O PS perdeu assim o centro político, entregando-o de mão beijada ao PSD, que agora constitui, de facto, a única força capaz de travar a ascensão do Chega. Nos próximos tempos, por muito moderada que seja a liderança, com Fernando Medina ou José Luís Carneiro, o PS terá dificuldade em recuperar esse espaço, a menos que Montenegro cometa erros graves ou volte atrás na recusa de uma aliança com o Chega. O PS está, de certa forma, dependente do que a AD fizer, para o bem e para o mal.
Dito isto, o PS tem alguns trunfos que poderá utilizar nas negociações para a viabilização de um novo governo. O primeiro deles é o facto de a AD ter mais a ganhar em estabelecer alguma forma de entendimento com o PS do que em colocar-se nas mãos do Chega. O qual, para além da sua volatilidade, é agora a principal força da oposição e já não esconde o desejo de integrar toda a direita sob a sua alçada. A AD e o PS partilham a mesma visão moderada sobre a democracia, a economia social de mercado, o Estado Social (com algumas diferenças), a integração europeia e outros temas cruciais.

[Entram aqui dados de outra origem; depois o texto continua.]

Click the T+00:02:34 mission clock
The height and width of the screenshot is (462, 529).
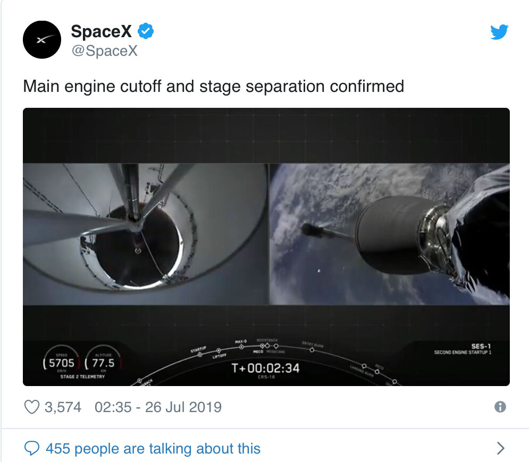(x=265, y=368)
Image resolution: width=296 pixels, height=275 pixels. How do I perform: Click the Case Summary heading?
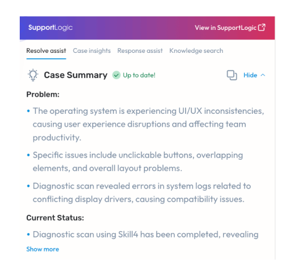tap(76, 75)
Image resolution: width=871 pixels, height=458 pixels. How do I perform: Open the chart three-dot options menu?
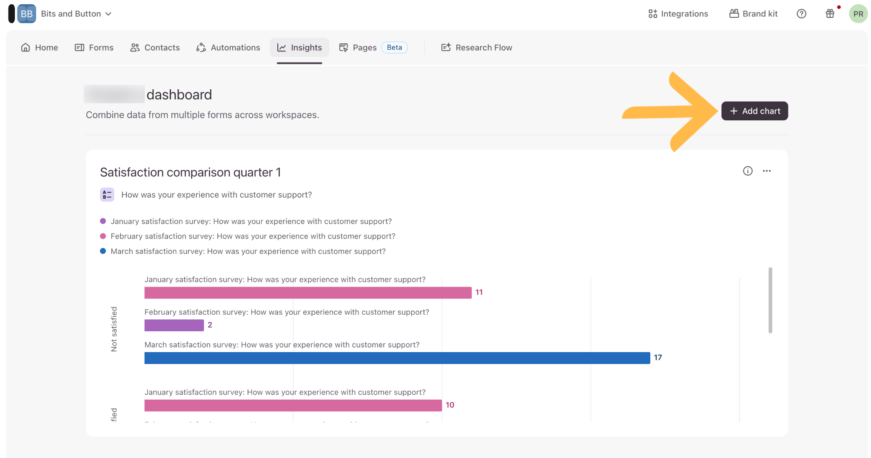pyautogui.click(x=767, y=171)
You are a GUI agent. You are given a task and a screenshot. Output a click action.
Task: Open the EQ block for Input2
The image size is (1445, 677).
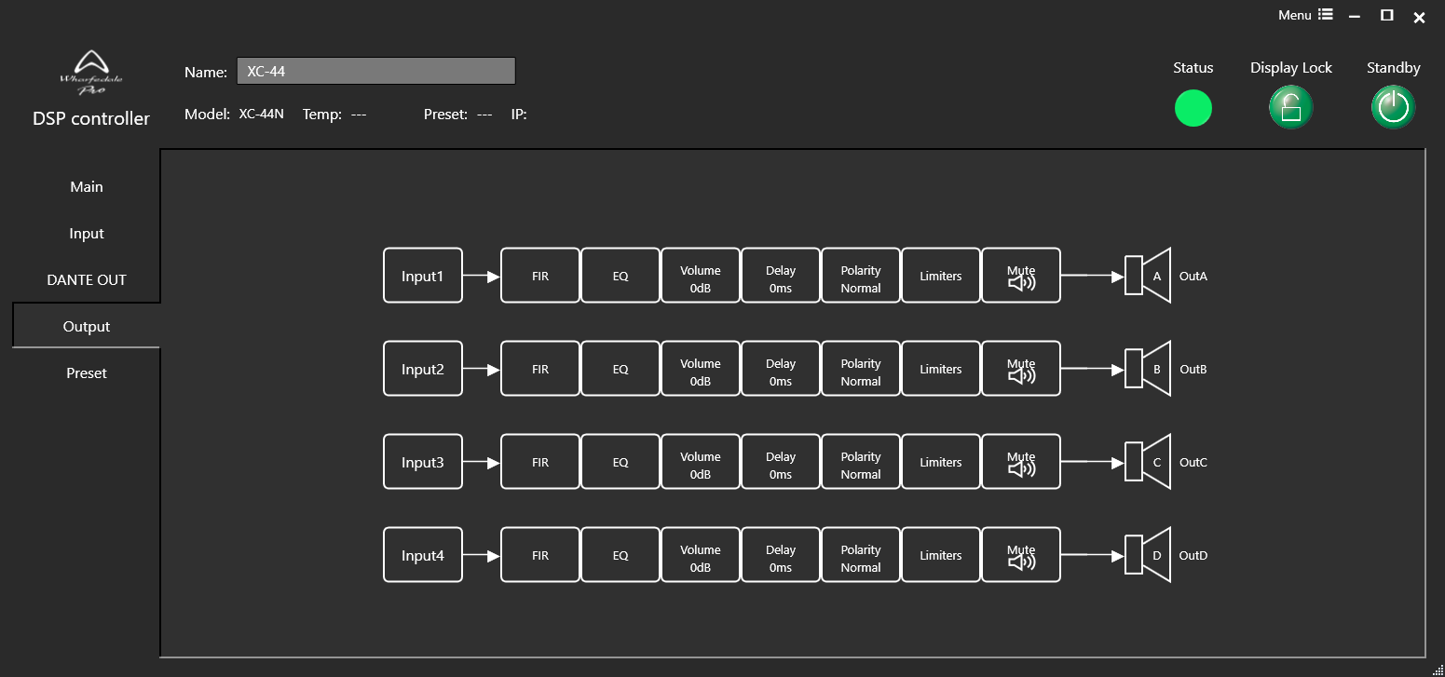pos(620,369)
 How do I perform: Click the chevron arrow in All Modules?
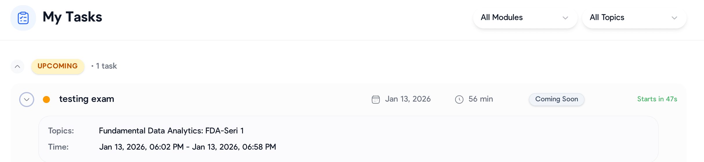[x=565, y=18]
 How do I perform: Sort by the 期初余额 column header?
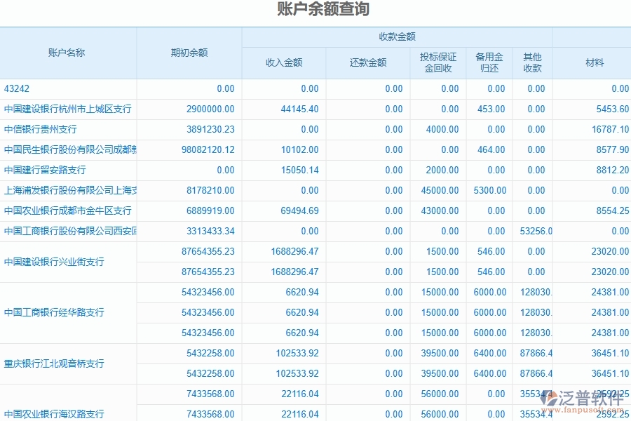point(188,53)
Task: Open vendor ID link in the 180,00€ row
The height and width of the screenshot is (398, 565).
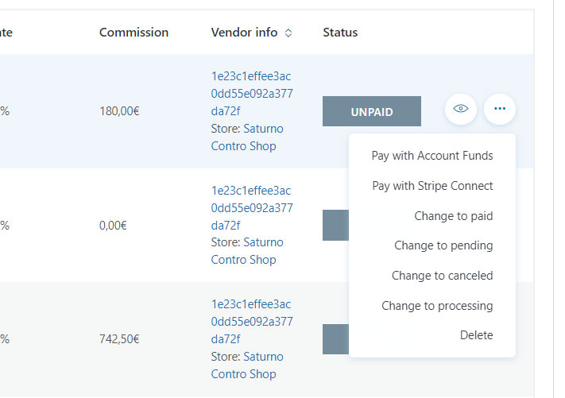Action: 252,94
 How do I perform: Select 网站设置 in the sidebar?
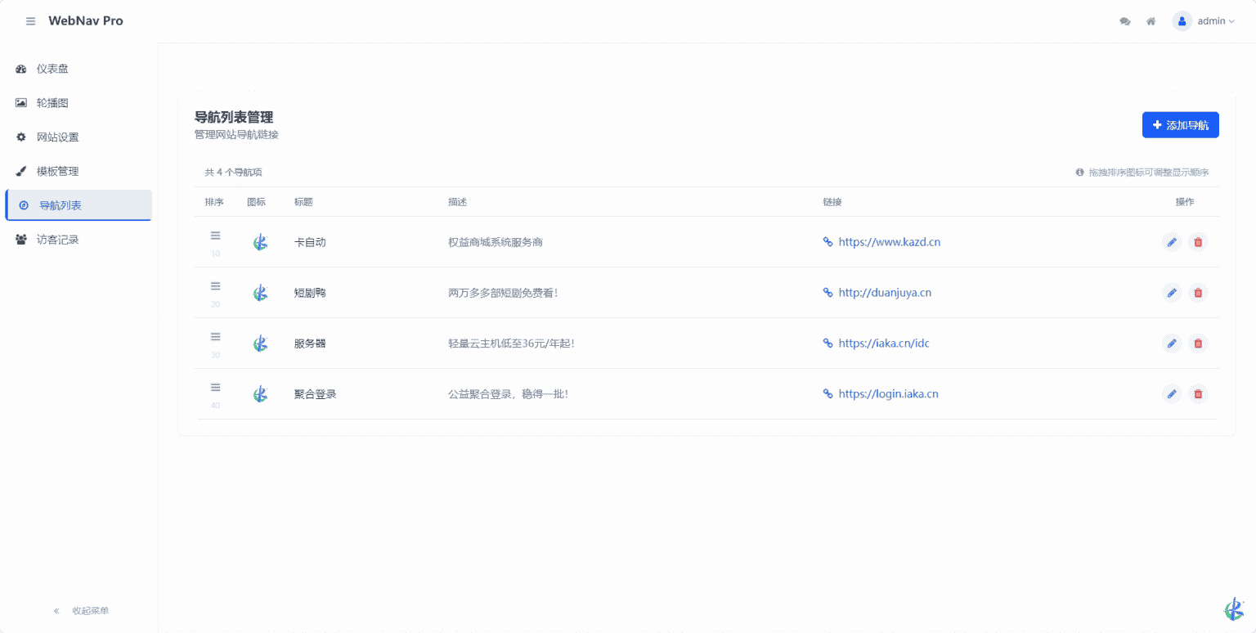point(57,137)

Embora possa dar-se ao luxo de manter as opções em aberto e falar com todos, a AD tem a ganhar em entender-se com o PS para aplicar o seu programa em algumas áreas-chave. Já o PS tem de conseguir fazer um equilíbrio quase impossível entre continuar a ser oposição e, ao mesmo tempo, chegar a um entendimento com a AD que lhe permita ter uma palavra a dizer sobre uma eventual revisão constitucional ou a definição de políticas em áreas como a Saúde e a Segurança Social. No momento em que vivemos, todos têm responsabilidades a assumir. Os moderados ainda mais.